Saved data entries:
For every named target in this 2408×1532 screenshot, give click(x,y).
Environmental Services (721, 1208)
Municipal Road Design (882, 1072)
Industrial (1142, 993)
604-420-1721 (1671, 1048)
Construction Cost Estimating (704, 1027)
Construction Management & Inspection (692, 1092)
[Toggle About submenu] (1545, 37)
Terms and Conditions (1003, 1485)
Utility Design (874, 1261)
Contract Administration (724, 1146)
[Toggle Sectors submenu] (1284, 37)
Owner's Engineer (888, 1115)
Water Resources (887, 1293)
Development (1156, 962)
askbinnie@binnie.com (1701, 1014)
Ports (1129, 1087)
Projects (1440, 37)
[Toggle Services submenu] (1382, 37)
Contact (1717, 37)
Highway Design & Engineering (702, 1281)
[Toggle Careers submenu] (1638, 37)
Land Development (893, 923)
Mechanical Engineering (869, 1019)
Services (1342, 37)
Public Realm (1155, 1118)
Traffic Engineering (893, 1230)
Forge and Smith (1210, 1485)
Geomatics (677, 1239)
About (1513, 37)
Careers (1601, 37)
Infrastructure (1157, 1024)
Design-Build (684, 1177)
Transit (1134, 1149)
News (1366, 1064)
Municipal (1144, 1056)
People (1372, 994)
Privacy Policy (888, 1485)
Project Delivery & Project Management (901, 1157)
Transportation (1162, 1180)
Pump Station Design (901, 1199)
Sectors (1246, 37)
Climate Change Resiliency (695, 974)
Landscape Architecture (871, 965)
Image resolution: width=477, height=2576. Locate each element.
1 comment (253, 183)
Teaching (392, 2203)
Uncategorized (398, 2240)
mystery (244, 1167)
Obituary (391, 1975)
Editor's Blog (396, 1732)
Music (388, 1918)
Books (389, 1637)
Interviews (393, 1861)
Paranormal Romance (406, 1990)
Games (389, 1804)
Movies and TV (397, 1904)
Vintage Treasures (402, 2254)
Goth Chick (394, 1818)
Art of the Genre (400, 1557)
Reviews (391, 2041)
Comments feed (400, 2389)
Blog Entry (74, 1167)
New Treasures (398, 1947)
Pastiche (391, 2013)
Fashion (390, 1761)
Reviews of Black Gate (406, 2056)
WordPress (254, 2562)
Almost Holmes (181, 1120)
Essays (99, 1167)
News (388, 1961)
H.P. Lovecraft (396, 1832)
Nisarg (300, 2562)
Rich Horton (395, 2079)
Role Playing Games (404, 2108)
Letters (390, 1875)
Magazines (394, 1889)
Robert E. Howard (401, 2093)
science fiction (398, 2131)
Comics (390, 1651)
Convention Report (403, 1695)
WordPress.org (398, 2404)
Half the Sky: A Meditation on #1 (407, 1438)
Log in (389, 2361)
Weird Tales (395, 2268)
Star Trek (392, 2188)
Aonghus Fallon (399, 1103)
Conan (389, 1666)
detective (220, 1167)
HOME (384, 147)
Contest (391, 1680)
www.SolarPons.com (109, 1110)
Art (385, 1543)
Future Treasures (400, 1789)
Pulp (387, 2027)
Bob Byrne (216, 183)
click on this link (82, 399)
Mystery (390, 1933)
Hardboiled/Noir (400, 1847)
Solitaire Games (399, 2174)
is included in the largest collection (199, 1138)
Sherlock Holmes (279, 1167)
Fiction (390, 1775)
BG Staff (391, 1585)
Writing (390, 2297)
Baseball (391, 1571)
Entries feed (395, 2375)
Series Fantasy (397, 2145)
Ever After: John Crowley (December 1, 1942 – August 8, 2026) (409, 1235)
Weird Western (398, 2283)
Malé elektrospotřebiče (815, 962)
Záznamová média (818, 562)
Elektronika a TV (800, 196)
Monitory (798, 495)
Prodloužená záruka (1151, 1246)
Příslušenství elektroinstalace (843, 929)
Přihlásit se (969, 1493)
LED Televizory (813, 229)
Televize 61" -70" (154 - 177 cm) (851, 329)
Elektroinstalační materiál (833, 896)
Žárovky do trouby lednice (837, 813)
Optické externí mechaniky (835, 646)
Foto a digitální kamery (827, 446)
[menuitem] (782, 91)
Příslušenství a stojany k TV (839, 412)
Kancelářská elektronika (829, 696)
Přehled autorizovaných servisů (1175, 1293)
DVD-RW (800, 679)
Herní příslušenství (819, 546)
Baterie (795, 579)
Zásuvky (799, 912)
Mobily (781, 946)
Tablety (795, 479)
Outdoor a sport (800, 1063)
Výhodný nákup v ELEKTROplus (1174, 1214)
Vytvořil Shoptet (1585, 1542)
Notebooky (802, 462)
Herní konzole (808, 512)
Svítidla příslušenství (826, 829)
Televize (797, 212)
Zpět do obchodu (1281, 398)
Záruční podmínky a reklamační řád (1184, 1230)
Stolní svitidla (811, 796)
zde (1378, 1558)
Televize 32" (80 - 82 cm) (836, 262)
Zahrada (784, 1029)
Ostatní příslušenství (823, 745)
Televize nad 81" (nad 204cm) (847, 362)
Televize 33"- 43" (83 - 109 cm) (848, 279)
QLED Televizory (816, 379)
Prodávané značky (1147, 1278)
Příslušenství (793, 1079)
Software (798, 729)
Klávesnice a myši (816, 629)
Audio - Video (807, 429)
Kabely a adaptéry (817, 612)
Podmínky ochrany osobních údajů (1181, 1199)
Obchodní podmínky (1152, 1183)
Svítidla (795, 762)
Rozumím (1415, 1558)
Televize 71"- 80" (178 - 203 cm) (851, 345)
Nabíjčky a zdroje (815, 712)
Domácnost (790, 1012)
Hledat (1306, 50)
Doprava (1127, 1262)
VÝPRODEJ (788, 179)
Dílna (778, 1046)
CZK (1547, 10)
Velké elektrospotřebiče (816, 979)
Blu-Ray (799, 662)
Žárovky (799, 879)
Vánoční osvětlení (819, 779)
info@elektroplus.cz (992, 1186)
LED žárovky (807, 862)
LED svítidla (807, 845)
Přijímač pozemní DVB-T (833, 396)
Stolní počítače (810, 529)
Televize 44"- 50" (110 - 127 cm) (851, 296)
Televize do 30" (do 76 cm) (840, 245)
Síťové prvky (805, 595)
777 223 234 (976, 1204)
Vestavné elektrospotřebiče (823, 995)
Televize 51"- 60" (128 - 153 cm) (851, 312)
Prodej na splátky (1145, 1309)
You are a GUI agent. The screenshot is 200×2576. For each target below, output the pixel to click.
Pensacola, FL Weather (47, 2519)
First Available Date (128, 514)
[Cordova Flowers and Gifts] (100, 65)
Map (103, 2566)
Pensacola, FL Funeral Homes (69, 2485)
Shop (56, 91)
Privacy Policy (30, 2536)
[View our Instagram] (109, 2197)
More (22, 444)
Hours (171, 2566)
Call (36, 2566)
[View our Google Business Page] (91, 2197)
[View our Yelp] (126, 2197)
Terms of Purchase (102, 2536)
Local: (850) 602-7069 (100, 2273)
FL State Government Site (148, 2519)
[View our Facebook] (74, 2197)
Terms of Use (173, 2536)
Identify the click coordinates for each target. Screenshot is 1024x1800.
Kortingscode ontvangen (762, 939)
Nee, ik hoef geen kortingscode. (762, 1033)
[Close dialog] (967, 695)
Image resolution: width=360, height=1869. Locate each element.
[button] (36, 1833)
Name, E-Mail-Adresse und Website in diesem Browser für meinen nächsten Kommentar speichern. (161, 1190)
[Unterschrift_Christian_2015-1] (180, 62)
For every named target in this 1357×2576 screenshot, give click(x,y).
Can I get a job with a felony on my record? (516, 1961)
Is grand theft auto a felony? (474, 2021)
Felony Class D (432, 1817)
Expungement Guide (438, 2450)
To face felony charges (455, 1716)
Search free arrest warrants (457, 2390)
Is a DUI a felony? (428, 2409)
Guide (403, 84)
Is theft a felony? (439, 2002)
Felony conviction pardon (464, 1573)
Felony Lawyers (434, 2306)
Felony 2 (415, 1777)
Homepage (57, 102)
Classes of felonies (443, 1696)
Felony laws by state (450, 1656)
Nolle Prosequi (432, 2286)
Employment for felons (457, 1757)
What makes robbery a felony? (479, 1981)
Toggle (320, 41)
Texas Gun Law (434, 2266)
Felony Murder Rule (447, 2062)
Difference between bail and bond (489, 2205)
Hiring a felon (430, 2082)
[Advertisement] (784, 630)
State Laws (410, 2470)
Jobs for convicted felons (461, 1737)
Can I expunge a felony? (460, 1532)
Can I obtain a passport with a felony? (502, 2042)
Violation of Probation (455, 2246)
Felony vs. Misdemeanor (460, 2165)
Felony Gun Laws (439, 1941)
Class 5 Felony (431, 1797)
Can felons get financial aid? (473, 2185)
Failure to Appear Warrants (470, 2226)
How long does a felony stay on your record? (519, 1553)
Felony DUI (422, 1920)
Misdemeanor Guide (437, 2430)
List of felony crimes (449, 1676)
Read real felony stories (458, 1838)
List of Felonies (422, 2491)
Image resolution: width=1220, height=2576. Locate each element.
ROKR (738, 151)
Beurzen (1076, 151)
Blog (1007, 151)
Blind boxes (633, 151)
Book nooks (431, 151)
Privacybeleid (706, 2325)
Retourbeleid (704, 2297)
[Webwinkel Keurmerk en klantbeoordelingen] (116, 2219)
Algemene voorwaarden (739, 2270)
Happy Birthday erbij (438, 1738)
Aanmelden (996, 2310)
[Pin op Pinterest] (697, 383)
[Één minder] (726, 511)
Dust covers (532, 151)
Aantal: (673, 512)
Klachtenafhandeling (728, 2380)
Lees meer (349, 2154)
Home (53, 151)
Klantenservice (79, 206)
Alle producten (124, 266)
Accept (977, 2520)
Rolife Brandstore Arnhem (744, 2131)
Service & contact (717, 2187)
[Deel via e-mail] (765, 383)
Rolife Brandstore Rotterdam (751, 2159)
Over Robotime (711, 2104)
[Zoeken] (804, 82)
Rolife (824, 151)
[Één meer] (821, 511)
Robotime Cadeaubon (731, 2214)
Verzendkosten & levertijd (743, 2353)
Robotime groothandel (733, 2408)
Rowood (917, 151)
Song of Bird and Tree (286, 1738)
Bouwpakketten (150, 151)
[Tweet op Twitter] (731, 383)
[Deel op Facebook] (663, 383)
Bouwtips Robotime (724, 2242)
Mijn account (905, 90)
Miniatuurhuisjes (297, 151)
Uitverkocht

_Aim of the task_
Extract exactly and only the lines above from the line containing "Podmínky ochrany osobních údajů (1181, 1199)" through the line containing "Doprava (1127, 1262)", both end lines included.

_Answer below_
Podmínky ochrany osobních údajů (1181, 1199)
Obchodní podmínky (1152, 1183)
Svítidla (795, 762)
Rozumím (1415, 1558)
Televize 71"- 80" (178 - 203 cm) (851, 345)
Nabíjčky a zdroje (815, 712)
Domácnost (790, 1012)
Hledat (1306, 50)
Doprava (1127, 1262)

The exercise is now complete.